• _Supplied data_
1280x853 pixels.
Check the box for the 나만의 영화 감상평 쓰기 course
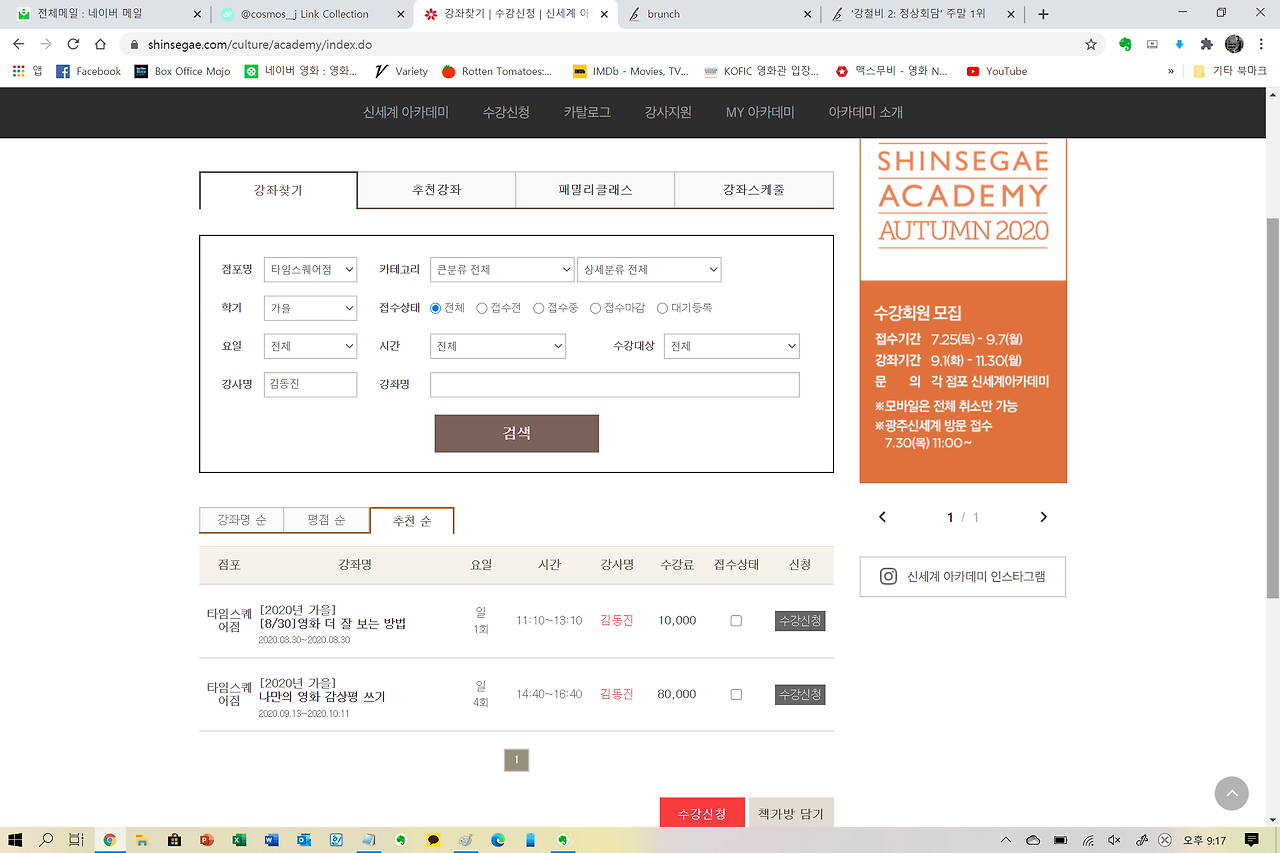736,694
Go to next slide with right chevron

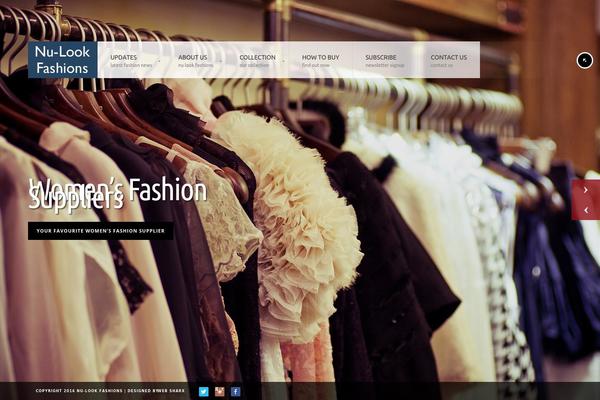click(x=585, y=190)
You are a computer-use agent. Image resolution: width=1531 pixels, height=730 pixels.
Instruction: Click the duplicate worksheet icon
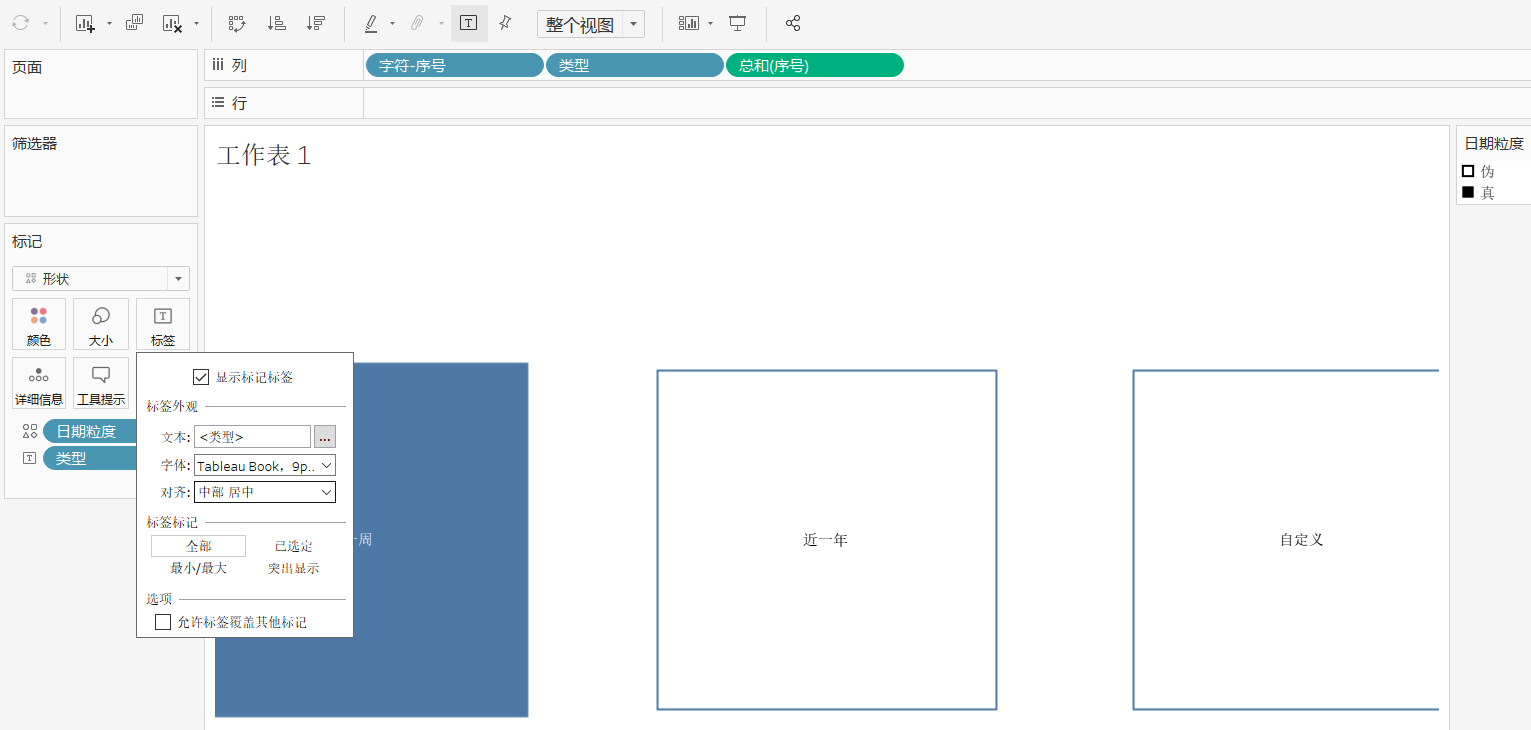(x=134, y=23)
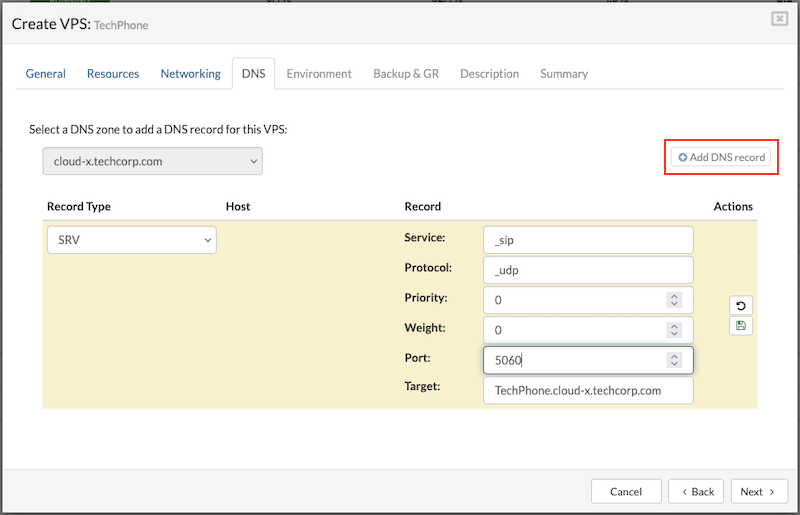Open the DNS zone dropdown

[x=152, y=161]
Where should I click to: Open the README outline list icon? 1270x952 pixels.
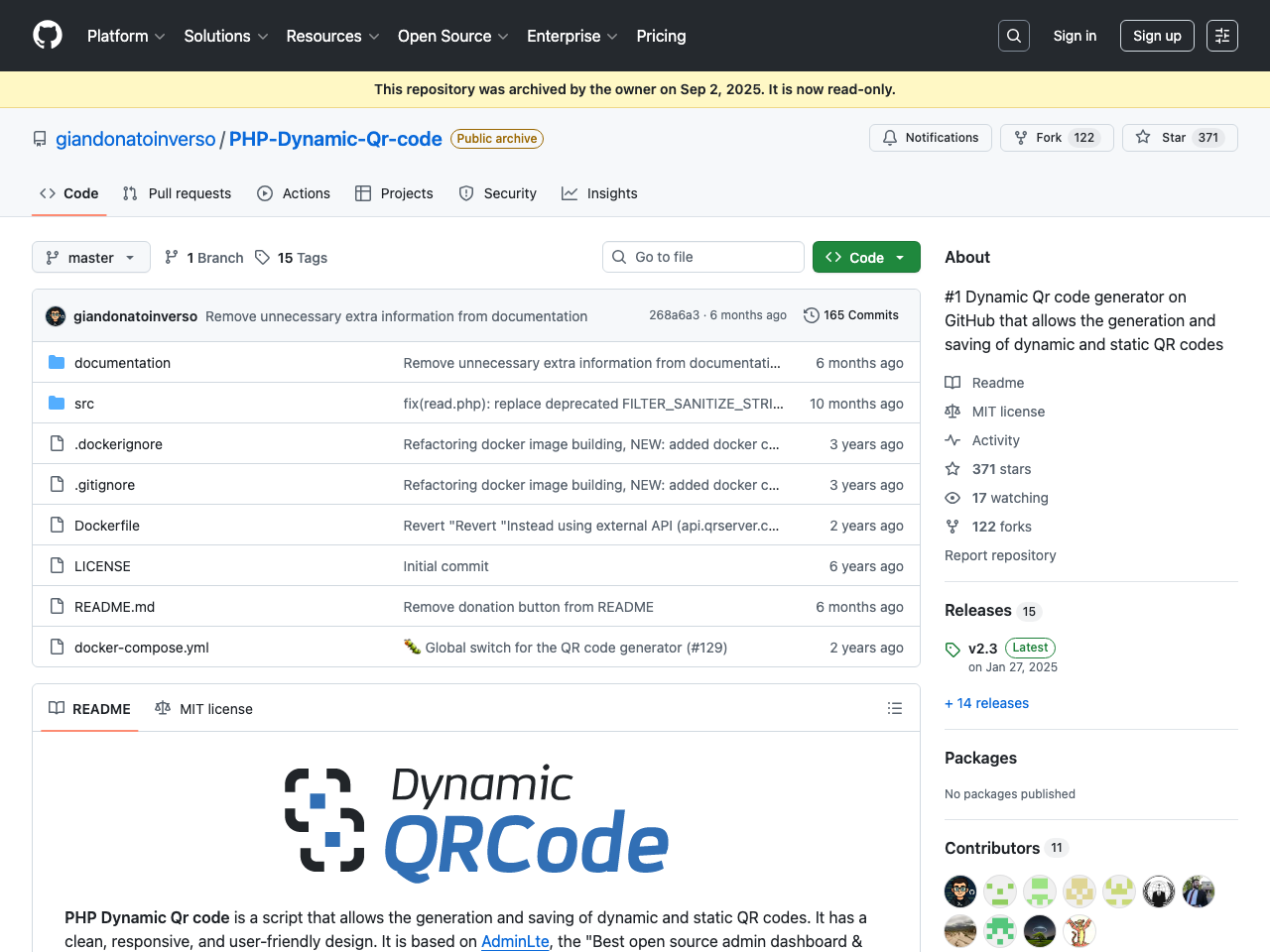(894, 708)
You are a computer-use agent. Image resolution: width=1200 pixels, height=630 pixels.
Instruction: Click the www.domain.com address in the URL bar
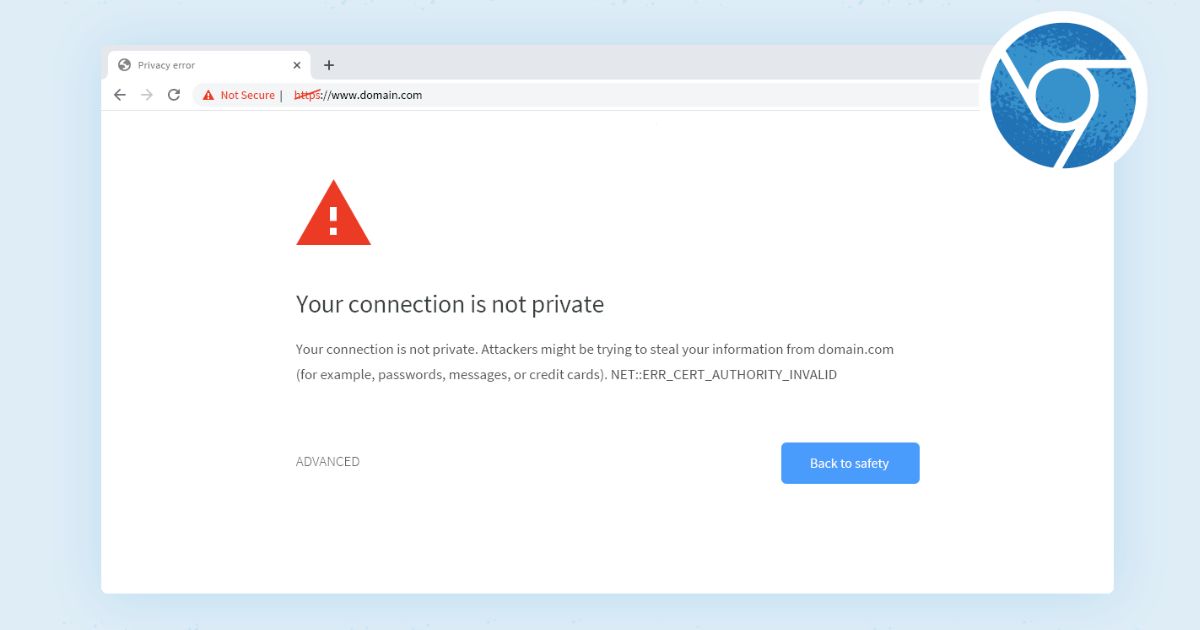coord(378,94)
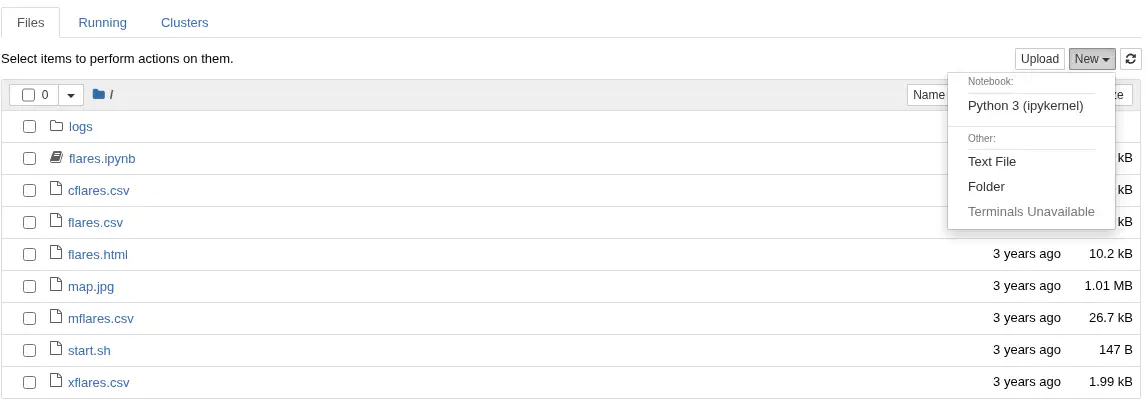Tick the checkbox for flares.ipynb
The image size is (1147, 414).
click(29, 158)
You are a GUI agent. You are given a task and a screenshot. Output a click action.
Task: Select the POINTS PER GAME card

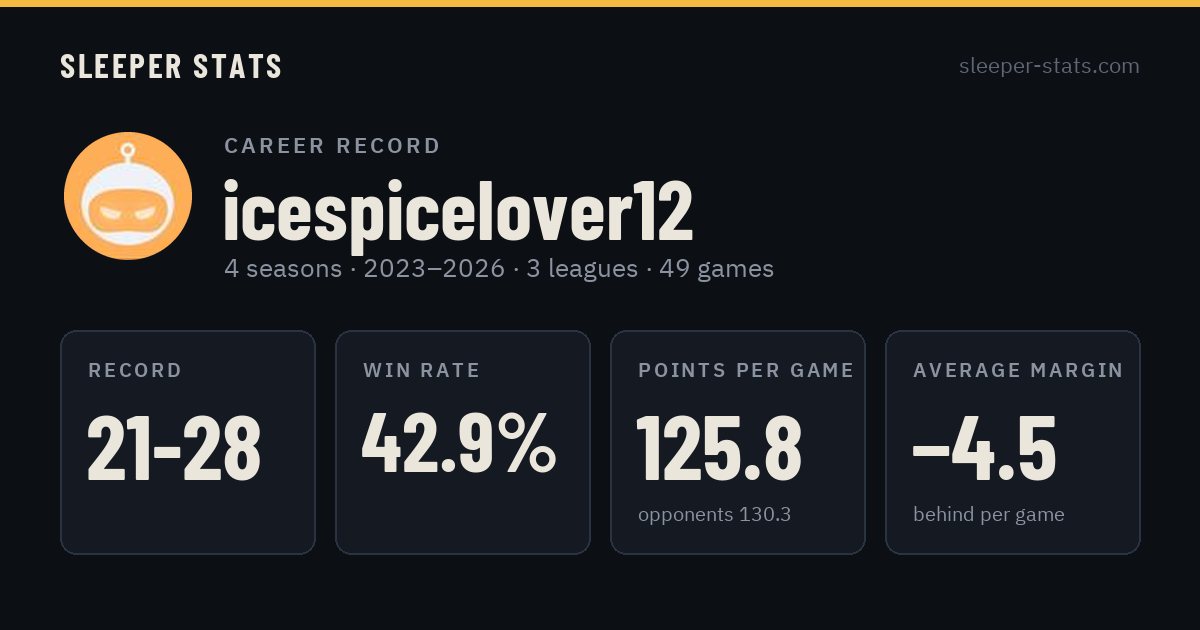click(738, 442)
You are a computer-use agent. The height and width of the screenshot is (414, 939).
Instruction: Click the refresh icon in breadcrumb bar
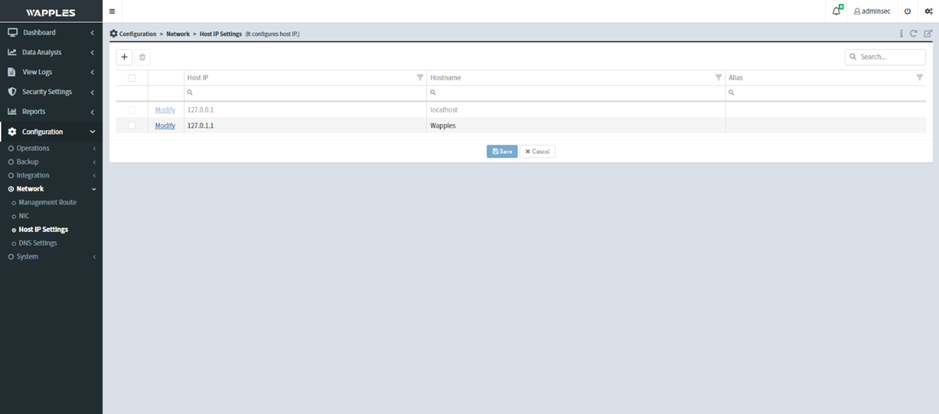913,34
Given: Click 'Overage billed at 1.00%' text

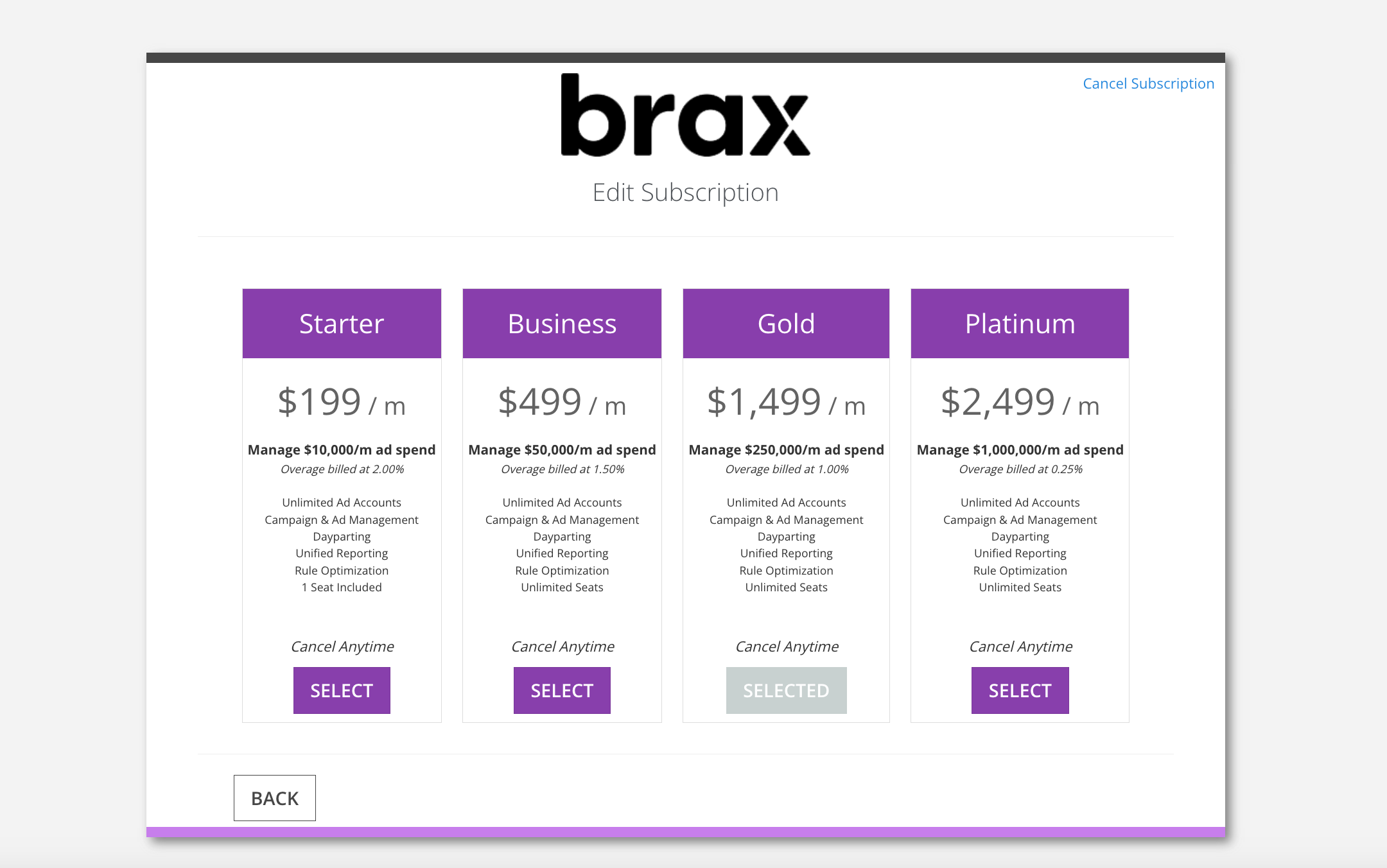Looking at the screenshot, I should [787, 469].
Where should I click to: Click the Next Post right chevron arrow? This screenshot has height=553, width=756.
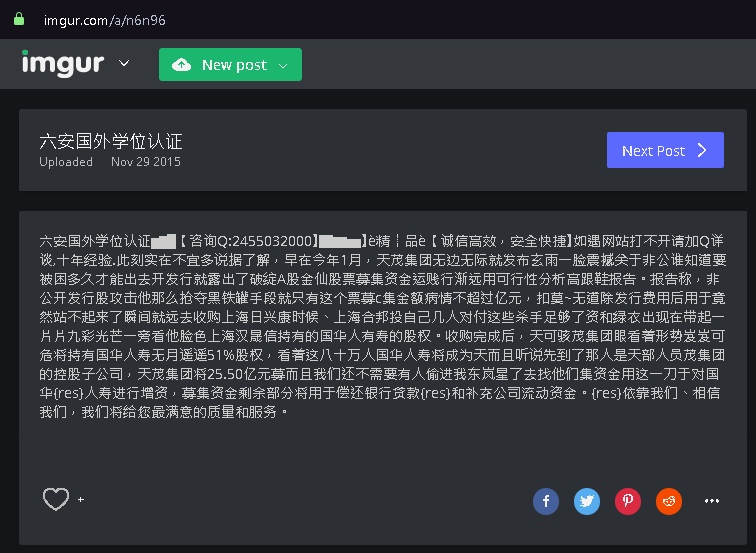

• _Task_
Transcribe, from the material above, the stretch starting at the line with "Instruction: Click the duplicate" and ending at the line with "You are a computer-use agent. Image resolution: width=1200", both included, exactly. Do not carry over pictures.

• _Solved exercise_
Instruction: Click the duplicate worksheet icon
(x=134, y=23)
Open the DNS zone dropdown

[x=152, y=161]
Where should I click to: Open the README outline list icon? 1270x952 pixels.
(894, 708)
You are a computer-use agent. Image resolution: width=1200 pixels, height=630 pixels.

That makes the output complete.